Em defesa da vida e do serviço público

Servidores públicos de todo o país se mobilizam contra o governo Bolsonaro

da ADUnB

Em defesa da vida e do serviço público

Nesta quarta-feira (24), Dia Nacional de Mobilizações, Paralisações e Greve, a Associação dos Docentes da Universidade de Brasília (ADUnB) se unirá aos demais servidores públicos brasileiros na paralisação de suas atividades e promoção de diversas ações em defesa da vida e do serviço público e contra o governo Bolsonaro.

A pandemia está fora de controle, com a média móvel de mortes alcançado quase 3 mil vítimas por dia, sem vacinação em ritmo aceitável, e precisamos de medidas urgentes.

É necessário um lockdown nacional para evitar o colapso do sistema de saúde, e isso só é viável com auxílio emergencial digno para milhões de brasileiros desempregados e no mercado informal, além da garantia de salário aos que estão empregados, para que possam ficar em casa. E, claro, com vacinação para todos, urgente!

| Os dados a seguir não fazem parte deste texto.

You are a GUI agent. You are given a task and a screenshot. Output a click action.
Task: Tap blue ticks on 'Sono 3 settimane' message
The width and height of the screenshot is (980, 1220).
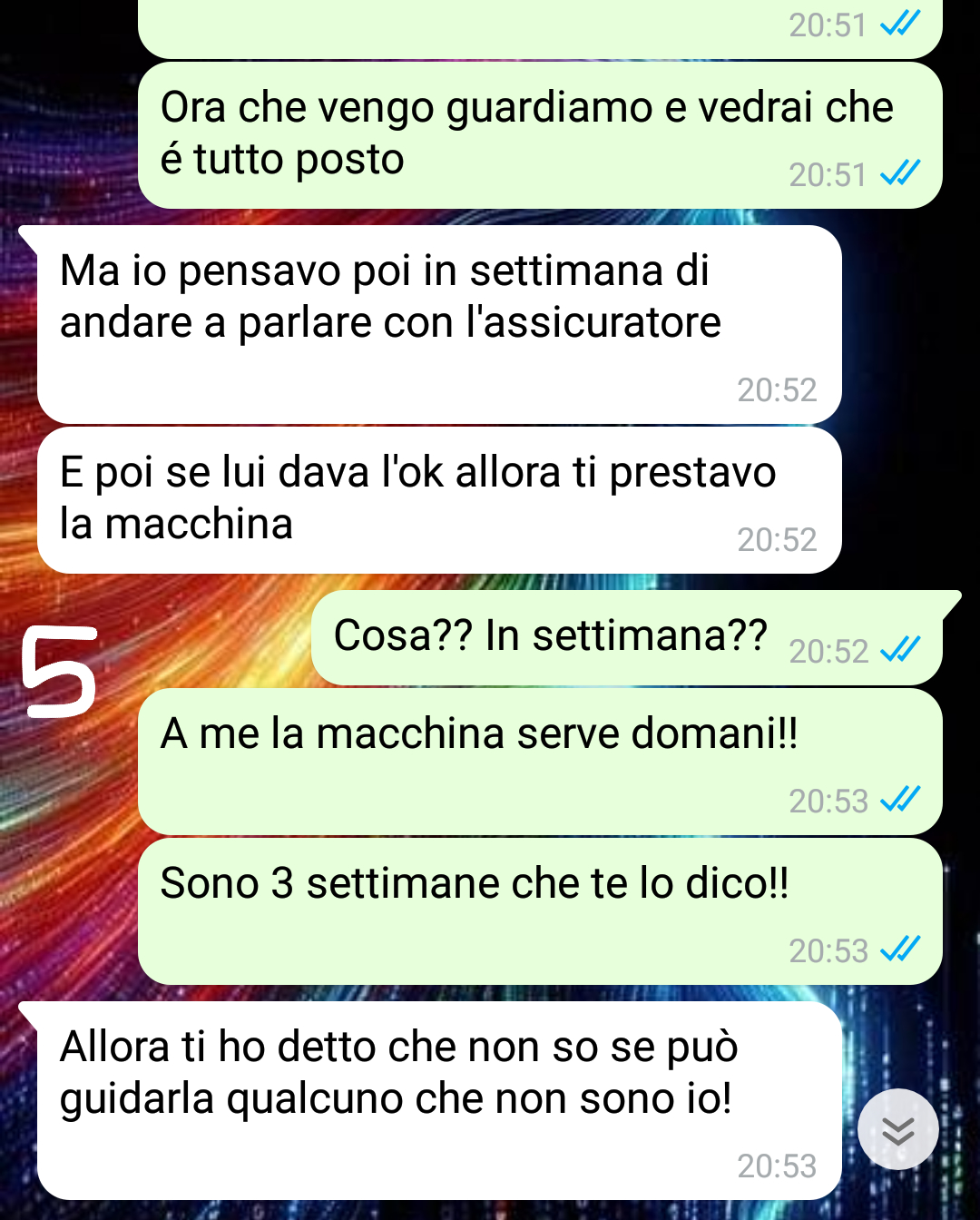tap(901, 949)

Ao invés de salvar vidas e proteger empregos e renda dos trabalhadores, o governo Bolsonaro resolve atacar os direitos dos servidores públicos, e faz isso com apoio da maioria do Congresso Nacional, aprovando uma Emenda Constitucional que, na prática, deixará nossos salários congelados por 15 anos – salários que já têm sido corroídos pela inflação ano após ano.

E agora governo e aliados ainda querem votar uma Reforma Administrativa (PEC 32) que permite reduzir em 25% salários de servidores, acabando com nossa carreira. Tudo isso no meio de uma pandemia, quando nossa preocupação é nos manter, e a nossos familiares, vivos.

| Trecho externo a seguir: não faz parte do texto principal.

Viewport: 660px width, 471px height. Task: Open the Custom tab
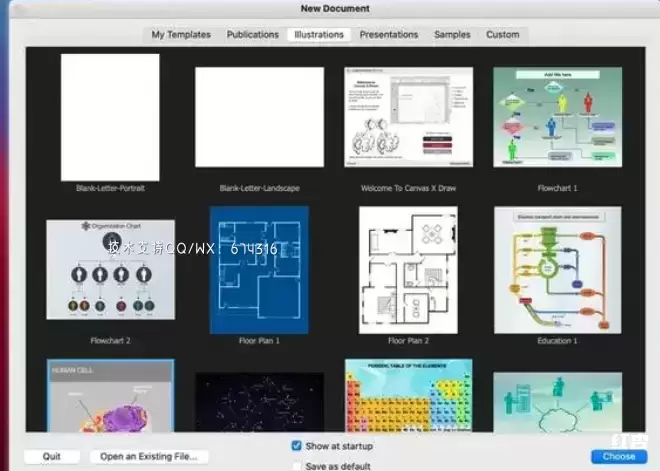(502, 34)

Sem os servidores públicos, o Brasil teria muito mais mortes do que tivemos até o momento. Não somos “marajás”, não somos privilegiados. Pelo contrário, a maioria dos servidores ganham baixos salários e arriscam sua vida em condições insalubres de trabalho.

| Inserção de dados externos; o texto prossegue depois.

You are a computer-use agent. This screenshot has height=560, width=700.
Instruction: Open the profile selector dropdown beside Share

Ajude a divulgar os motivos de nossa paralisação. Una-se a nós na pressão social por vacinação para todos, auxílio emergencial digno e apoio federal aos estados e municípios para evitar colapso do sistema de saúde. E nos ajude a evitar que, mais uma vez, a conta da crise seja colocada nas costas dos servidores públicos brasileiros.